Recreational Users vs. Medical Users
It was never a match made in heaven. On the one hand, California pot advocates eager to legalize and prove to the world that marijuana is a safe recreational drug. On the other, wary medical marijuana supporters worried their recreational cousins could get rowdy and cost everyone good grace with the public.
They didn’t fit well together in 2010, when recreational advocates pushed a ballot initiative to make all weed legal in the state. And they haven’t fit well since, with medical supporters trying to reduce heat from the federal government while the recreational supporters continue to agitate for legalization.
Forces Coming Together
But things may be changing. Now the U.S. Justice Department has announced it will essentially leave legal pot providers alone, momentum may be gathering behind moves in several states to legalize – including California. Weed is already legal in Washington State and Colorado.
The consensus seems to be that the issue will land on the ballot in California in 2016. A move is underway to go for the 2014 ballot, but it doesn’t yet have the full support of the cannabis community. Many of them feel a couple more years are needed for voters to recover from the election three years ago.
Polls show most Californians support legalization. That trend is only likely to climb in the next few years. And 2016, unlike 2014, is a presidential election year, meaning young voters will turn out in much larger numbers – and they’re the voters most likely to support legal weed.
A fractured group of marijuana advocates has come together in recent months, according to the San Francisco Chronicle.
“The hope is that California will be ready to end its prohibition and be ready to tax and legalize cannabis for adults,” said Will Matthews, spokesman for the Northern California branch of the ACLU.

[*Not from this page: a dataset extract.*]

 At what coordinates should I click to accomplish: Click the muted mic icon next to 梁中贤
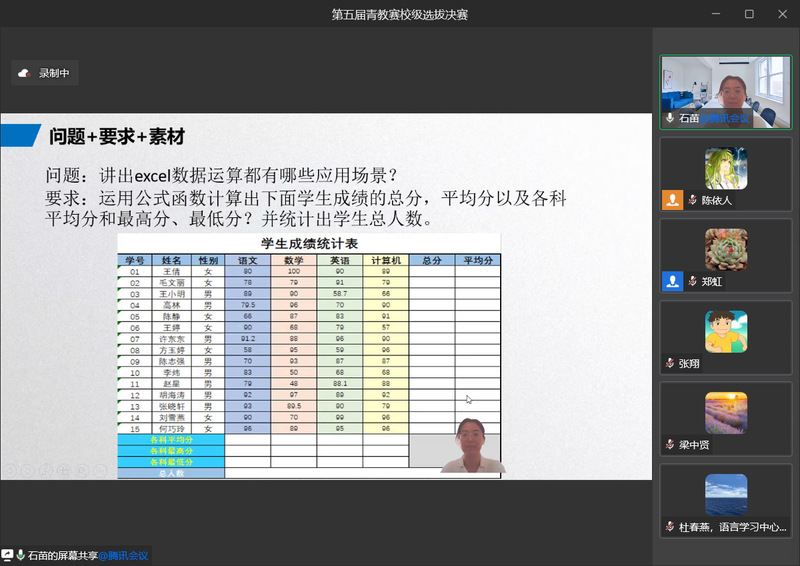669,444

Still, medical marijuana supporters have reason to be wary.
Reasons To Be Skeptical
On Sept. 10, the No. 2 official in Justice, Deputy Attorney General James Cole, will answer questions about the Obama administration’s pot policy before the Senate Judiciary Committee. Advocates of both recreational and medical weed hope he’ll answer some of their questions.
They want to know when and if the feds will stop cracking down on medical marijuana dispensaries, which are ostensibly legal under California law. And they want to know whether federal prosecutors will really hew to Justice’s new policy.
That policy was announced in a memo written by Cole in late August. It said the feds wouldn’t try to stop states from instituting medical or legal marijuana and wouldn’t target retail pot shops as long as they conform to state law. In return, the states must enact strict regulations that prevent such things as child use, violence and interstate trafficking.
At least one U.S. attorney, Melinda Haag of the Northern District of California, has announced she plans to move forward with ongoing cases against several legal dispensaries in the Bay Area despite the new instructions, raising concern the environment in the state may not change much at all.
Other California forces don’t augur well for patients and users. Sen. Dianne Feinstein, one of the best-known and most-entrenched politicians in the state, has become a determined foe of all things marijuana. And she’s stood in the way of change several times.
Feinstein opposed the 1996 initiative that approved medical marijuana. And her opposition to the 2010 legalization proposal played a key role in killing it.
The senator told the Chronicle her focus at the Sept. 10 hearing would be on crime-fighting, not civil rights and patient access.
“I will seek confirmation that DOJ’s new guidance will not stop DEA or the Justice Department from investigating rogue medical marijuana dispensaries and illicit crop production in California,” said Feinstein.
Still, with U.S. drug policy at a remarkable turning point, California weed campaigners are coming together in hopes the tide has turned.